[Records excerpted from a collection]
____

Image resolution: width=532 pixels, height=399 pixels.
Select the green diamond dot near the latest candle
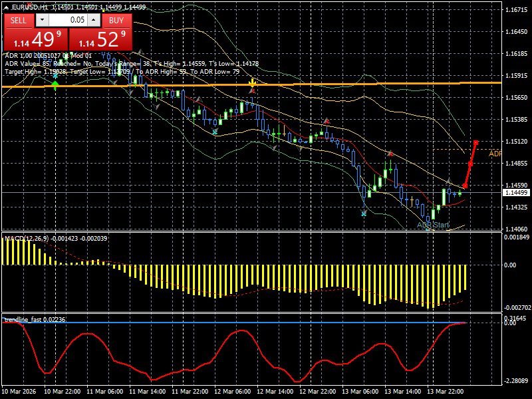pyautogui.click(x=460, y=193)
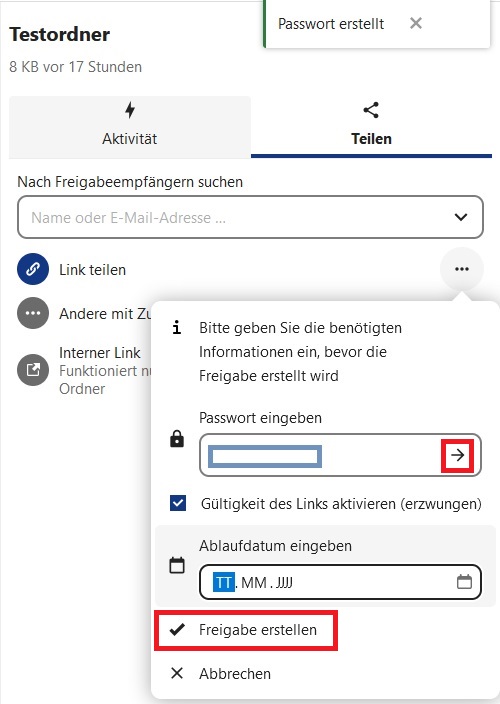
Task: Submit password with the arrow button
Action: click(x=457, y=455)
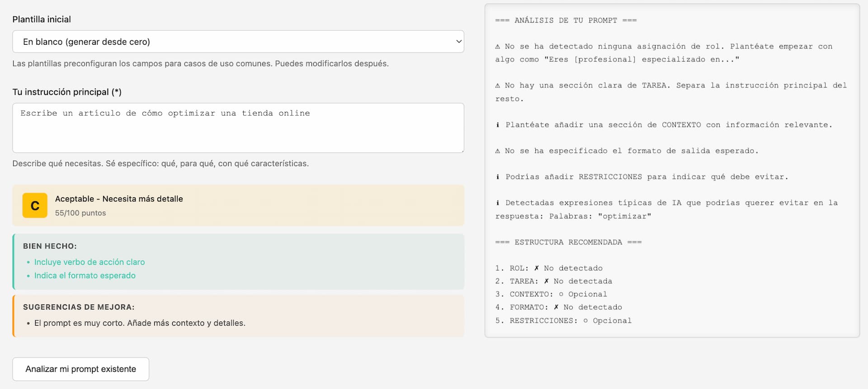Click the info icon beside the CONTEXTO suggestion
Screen dimensions: 868x389
[x=498, y=125]
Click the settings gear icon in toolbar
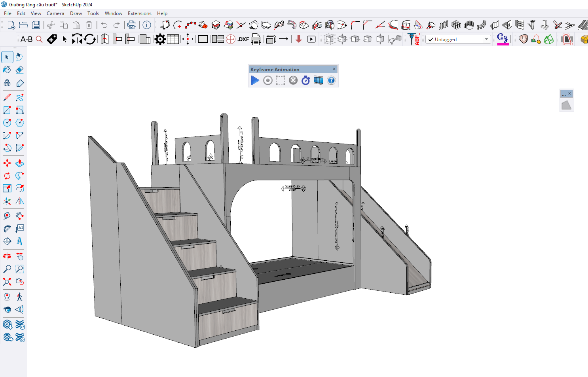The image size is (588, 377). (x=160, y=39)
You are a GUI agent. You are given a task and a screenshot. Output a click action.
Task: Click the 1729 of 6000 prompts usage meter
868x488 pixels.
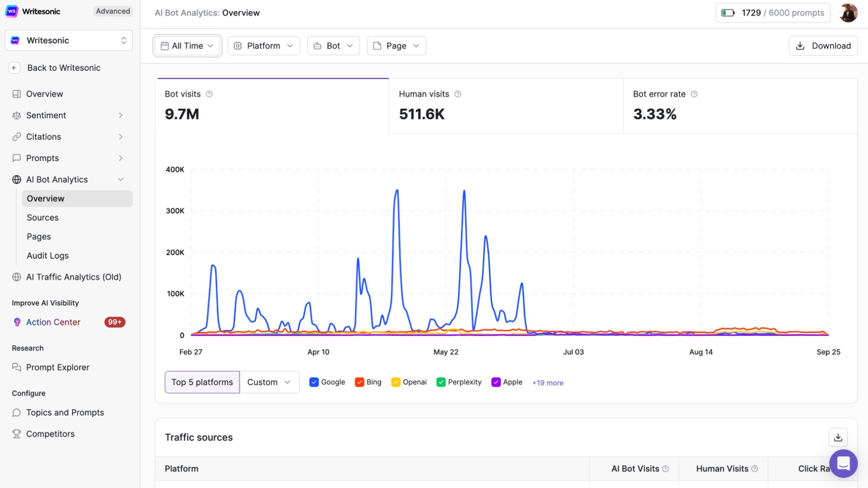click(x=773, y=12)

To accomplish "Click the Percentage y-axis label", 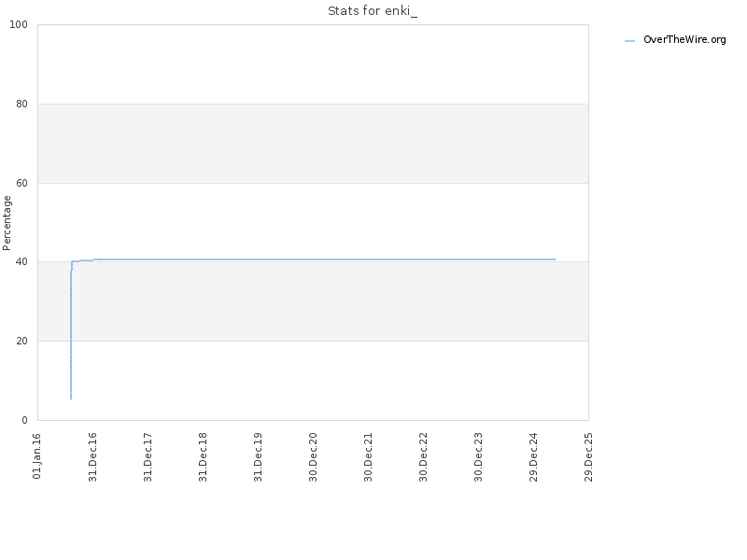I will (7, 223).

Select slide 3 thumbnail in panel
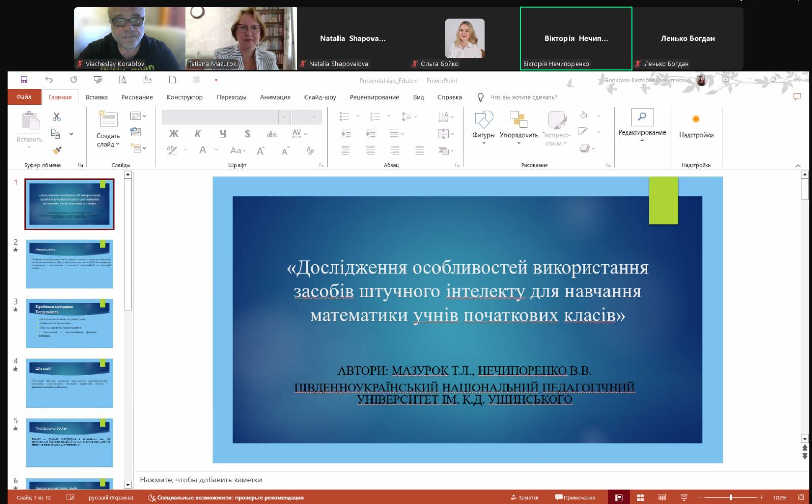point(70,323)
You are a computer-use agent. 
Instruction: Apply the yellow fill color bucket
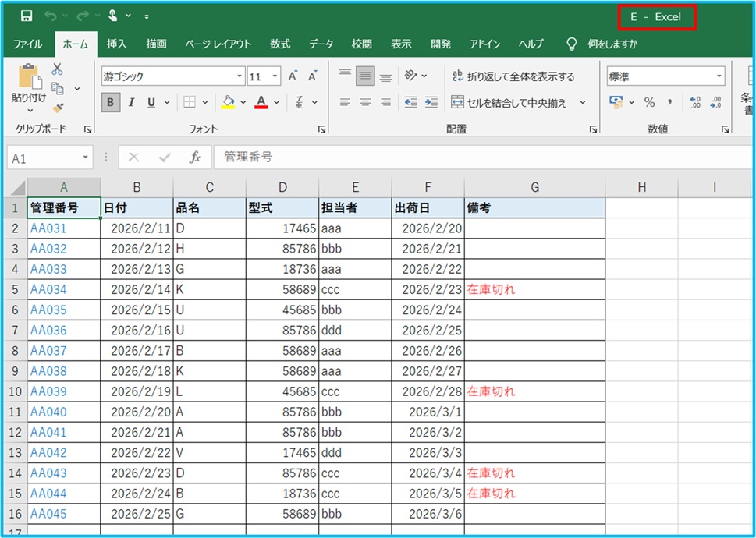(228, 102)
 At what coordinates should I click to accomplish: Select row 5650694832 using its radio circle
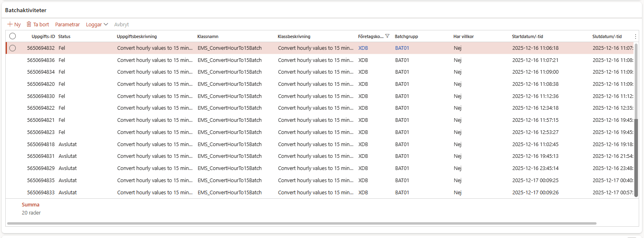[x=13, y=48]
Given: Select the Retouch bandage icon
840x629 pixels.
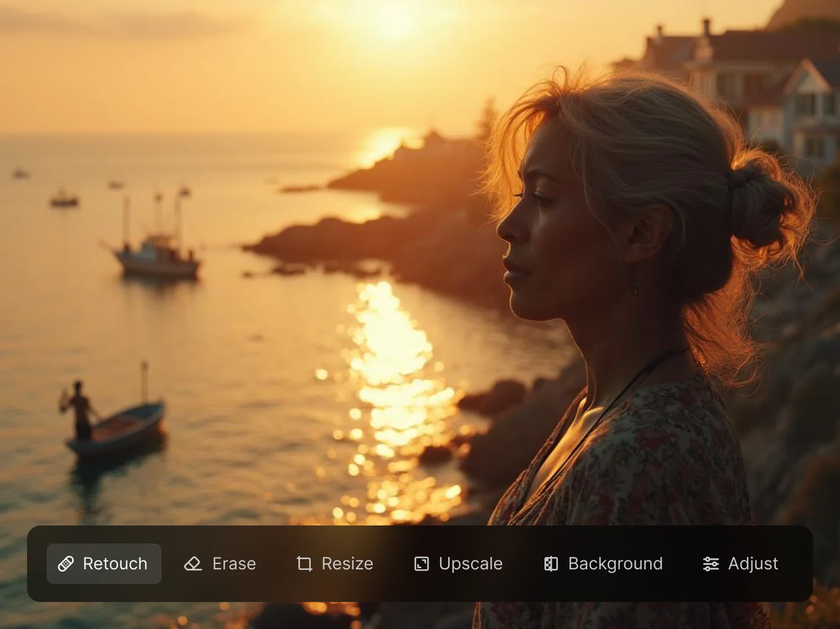Looking at the screenshot, I should pos(66,564).
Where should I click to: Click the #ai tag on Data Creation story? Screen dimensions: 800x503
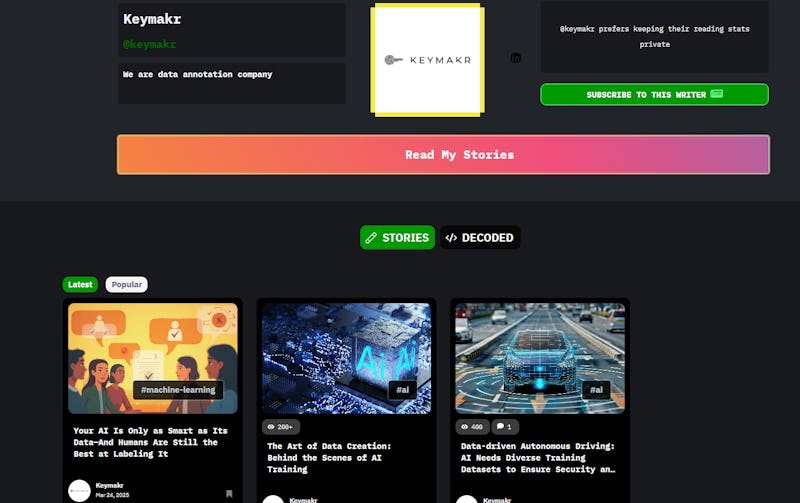402,390
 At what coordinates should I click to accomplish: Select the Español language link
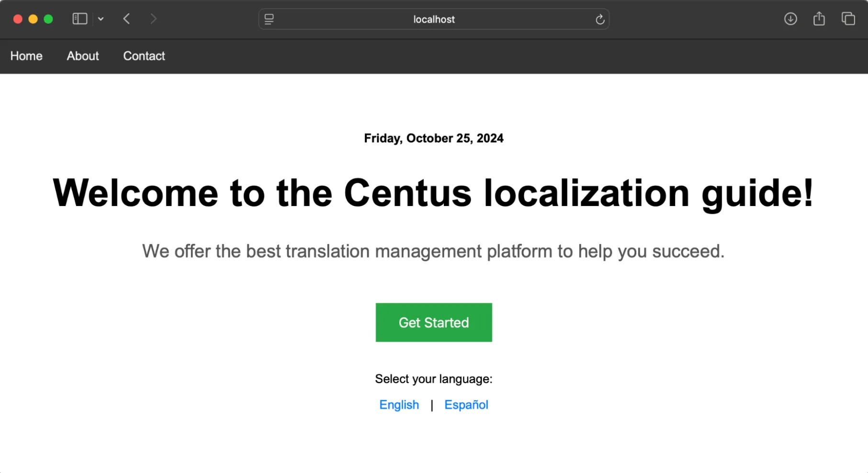click(x=466, y=405)
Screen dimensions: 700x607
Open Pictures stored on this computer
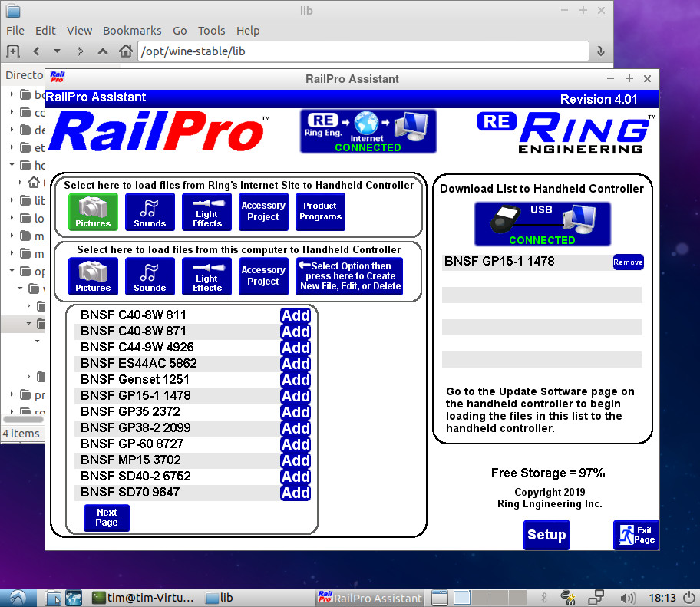pos(93,276)
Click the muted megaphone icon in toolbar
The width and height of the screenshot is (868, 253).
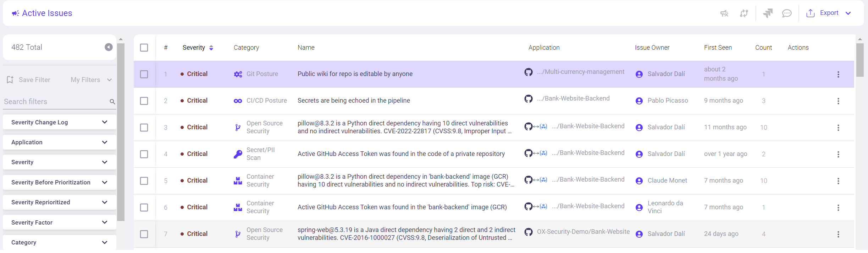click(x=724, y=13)
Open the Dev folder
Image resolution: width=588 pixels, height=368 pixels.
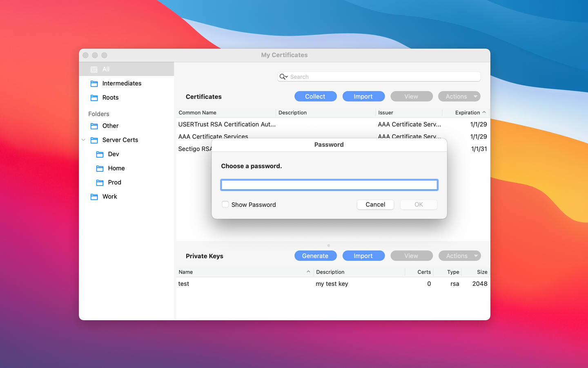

____

* TASK TO CARRY OUT: Scan the data for lines containing "agent" and copy all of them.

* RESULT OF THE TASK:
You are a GUI agent. You are given a task and a screenshot. Output a click action.
You are a computer-use agent. 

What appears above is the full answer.